Golden Haven Hot Springs
Now, of course, no trip to Calistoga is without a little pampering. We chose Golden Haven Hot Springs because of their great deal on a couple’s mud bath and free use of their mineral pools (at $64/person). Golden Haven follows the “traditional” mud bath process, and the place feels a bit haunted by miners and hippies past, but that only adds to the mystical experience. As newbie mud bathers we were a bit hesitant climbing into the tubs, especially when told the bottoms’ll burn ya! But once comfortably settled in the mix of mud, clay, and Calistoga hot spring water, it’s like floating on a heated quilt full of tiny, densely packed beads massaging your every crevice. Your body won’t sink, but your mind pleasantly will. After about 15 minutes, you shower off, slip into your private mineral hot tub, and then get escorted to a softly lit room where you’re wrapped in a warm blanket and encouraged to take your mind to far-off lands.

Golden Haven Hot Springs

Golden Haven Hot Springs

Sharpsteen Museum of Calistoga History
Once that mud-high fades, one last stop in town should be at the Sharpsteen Museum of Calistoga History. It’s a charming little spot dedicated to one of the more fascinating personalities of Gold Rush times: pioneer, promoter, entrepreneur, and California’s first millionaire, Sam Brannan. Just seeing the timeline of this guy’s life is worth the $3 donation. I’m shocked there hasn’t already been a Hollywood movie depicting his life of Mormonism, multiple marriages, deadly shoot-outs, lucrative investments, and eventually bankruptcy.
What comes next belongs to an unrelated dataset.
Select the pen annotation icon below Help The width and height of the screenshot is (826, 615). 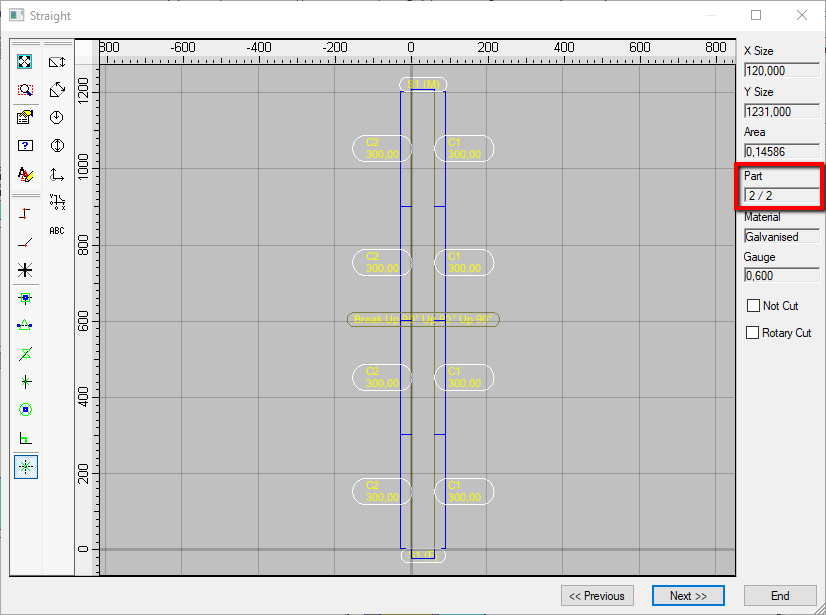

The museum is named after Ben Sharpsteen, an animator for Walt Disney, and so you’ll also find a good stock of Disney memorabilia.

Listening up in the Sharpsteen Museum of Calistoga History

Listening up in the Sharpsteen Museum of Calistoga History

Lastly…
While Calistoga may not have the same luster it did when Brannan opened his original Calistoga Hot Springs Resort some 150 years ago, it still has a rustic kind of charm without the hoity-toity Napa pretensions. Strangest thing, though: I didn’t come across one bottle of Calistoga water…

*BONUS FEATURE*
FOOD HIGHLIGHTS in ST. HELENA

The Model Bakery
Less than 10 miles southeast of Calistoga is the decidedly chicer town of St. Helena. Here, the dining options are aplenty and a little more varied than in Calistoga. There’s a good cluster of restaurants, cafes, olive oil shops, and boutiques along and around Main Street, so it’s best to park and take a stroll around the ‘hood. Food must-stops include the Model Bakery, whose claim to fame is their fluffy, hearty English muffins — and I can vouch that you’ll think twice about ever getting a package of Thomas’ after biting into one of Model’s. And though the wealth of pastries, breads, cakes, and pies, will have you more than salivating, they also offer sandwiches and salads packed with fresh, seasonal veggies to offset any sugary indulgent.

Prosecco at Himalayan Sherpa Kitchen

Prosecco at Himalayan Sherpa Kitchen

Himalayan Sherpa Kitchen
For dinner, I highly recommend the Himalayan Sherpa Kitchen. The owners here are from Nepal and offer a wide assortment of traditional Nepali and Indian dishes. The service was impeccable — gracious and efficient — but the food is what really left a lasting impression. It’s a delicate balance bringing together the rich spices of this type of cuisine; when done best, the flavors lie waiting under your tongue, slowly colliding, until your taste buds pop with delight — and we happily experienced that here. The naan bread (you can also get with basil or cilantro) was optimally soft on the inside, crispy on the out. The Saag Paneer was rich and creamy, and the Tandoori Tikka chicken breast was tender and spiced just right with the peppers and onions — both go well with a glass of prosecco. All of that was plenty for two people. Full and satisfied, a belly-easing mint tea was our perfect nightcap.